The Existentialist Inheritance
These questions point toward a tradition that took the empty throne seriously and refused to pretend it could be refilled. The existentialists understood that once you strip away the divine legislator, you don’t get a tidier secular version of the same system. You get radical freedom, and with it the vertigo of choosing who to become without cosmic authorization.
This is where the three psychological substitutes fail most clearly. Pathology, happiness, and cognitive bias are all ways of avoiding the confrontation with freedom that the death of God actually demands. They replace one set of external authorities with another: the clinician, the well-being researcher, the behavioral economist. The empty throne stays furnished.

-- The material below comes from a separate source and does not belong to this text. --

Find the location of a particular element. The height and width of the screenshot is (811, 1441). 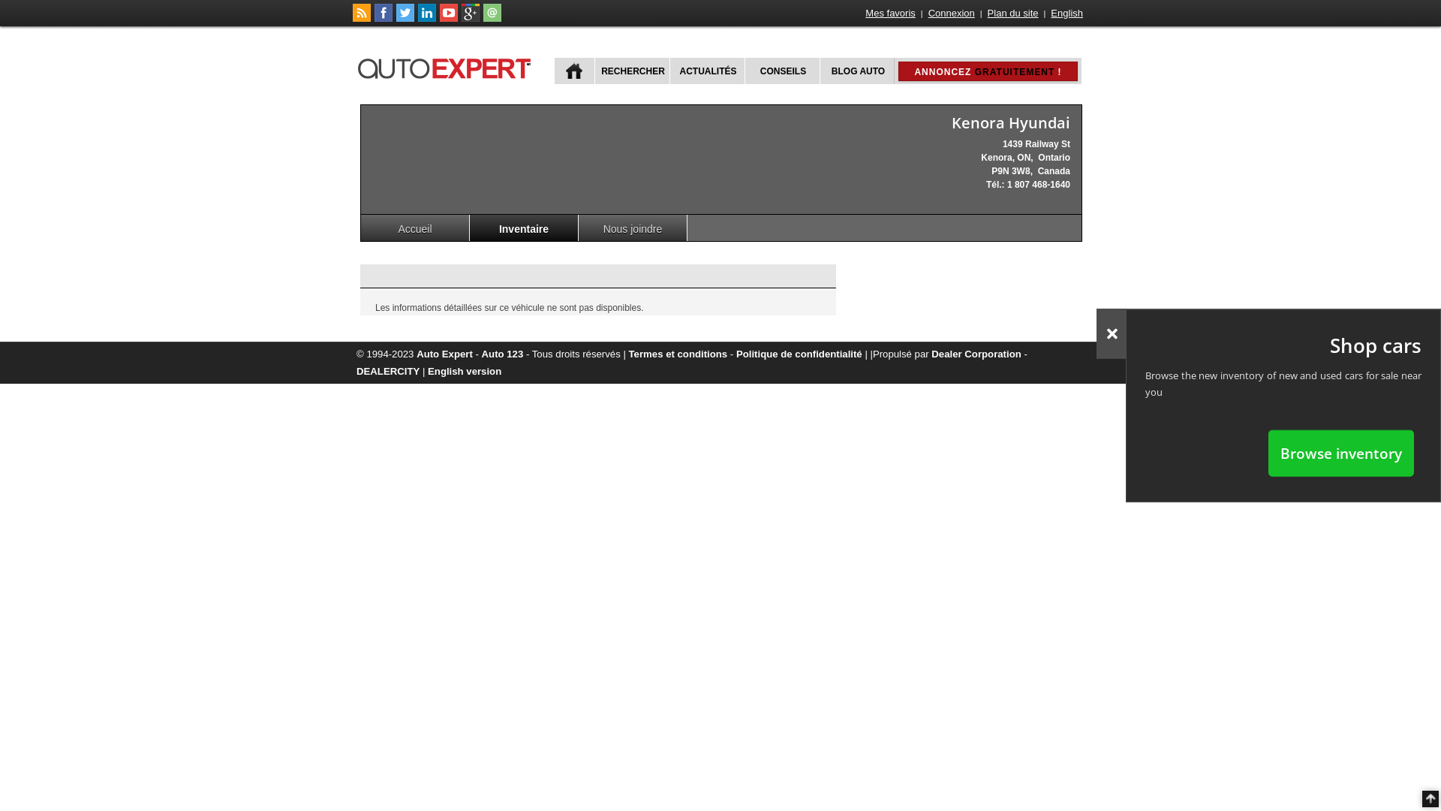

Existentialism, for all its mid-century baggage, got something right that neither Anscombe’s Aristotelian revival nor the psychological establishment has adequately addressed: the moral weight falls on the individual’s encounter with meaning, and that encounter cannot be delegated to any science. The search for meaning, the liberatory possibilities of art and narrative, the oppressive structures of modern life under capitalism and bureaucracies, the opportunities and crushed hopes for revolutionary change: these are the conditions under which we actually form our moral lives. Psychology can describe some of these dynamics, but it cannot prescribe our response to them.
The question I started with was Anscombe’s: can we do moral philosophy without first having an adequate philosophy of psychology? I want to end with a related but different question. Once we have that philosophy of psychology, and we see clearly what it can and cannot do, what then? The existentialists thought we would need to confront freedom, absurdity, and the irreducible responsibility of choosing. The paragons and role models, the stories we tell about who we are and want to become, the communities whose approval we seek: these are not substitutes for moral philosophy. They are its proper subject matter, once we stop pretending that the throne was ever occupied.